There are lots of changes in the new superhero film: the famous costume has a bold new look; Perry White is now black and his famous "Great Caesar's ghost" line is gone; Jimmy Olson is out too, it's Jenny Olson now; and Lois Lane sips on scotch. But don't worry, the heroics are still very much in place.
This modern day re-boot attempts to make the Superman story more relatable, and it does. Imagine being the only person on earth with these crazy super powers. How do you handle it?
As the "Man of Steel," Cavill handles it beautifully. He offers physical strength and strength of emotion.
Amy Adams is fun, tough and smart as love interest Lois Lane. She really gets the character.
And as Superman's birth father, Russell Crowe brings depth and quiet bravery to the character Jor-El.
Superman, of course, arrives to earth as an infant and is raised as Clark Kent by the people who found him on their farm in Smallville.
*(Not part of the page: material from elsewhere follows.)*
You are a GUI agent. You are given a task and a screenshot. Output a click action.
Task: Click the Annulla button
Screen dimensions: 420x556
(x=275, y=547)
Diane Lane and Kevin Costner bring a lot of heart and soul to these roles.
Costner has the movie's most emotional moment, and you'll see him do it without uttering a word. The man can act!
As much action as there is in "Man of Steel" -- and there is a lot -- it still captures a sense of humor, a little wink every now and then. Naturally, there's also a serious tone thanks to the villain, General Zod, played with evil zeal by Michael Shannon.
Toward the end, with all the big-budget action, destruction and fighting, I thought the movie actually ended four times, but it just kept revving up for more. Maybe too much of a good thing at that point, but this "Man of Steel" is still pretty golden.
I saw "Man of Steel" in 3D, and it's eye-popping. But I don't think you'll feel cheated if your theater is only showing it the good, old-fashioned way. Plus, you won't have to wear the 3D glasses for two hours and 15 minutes.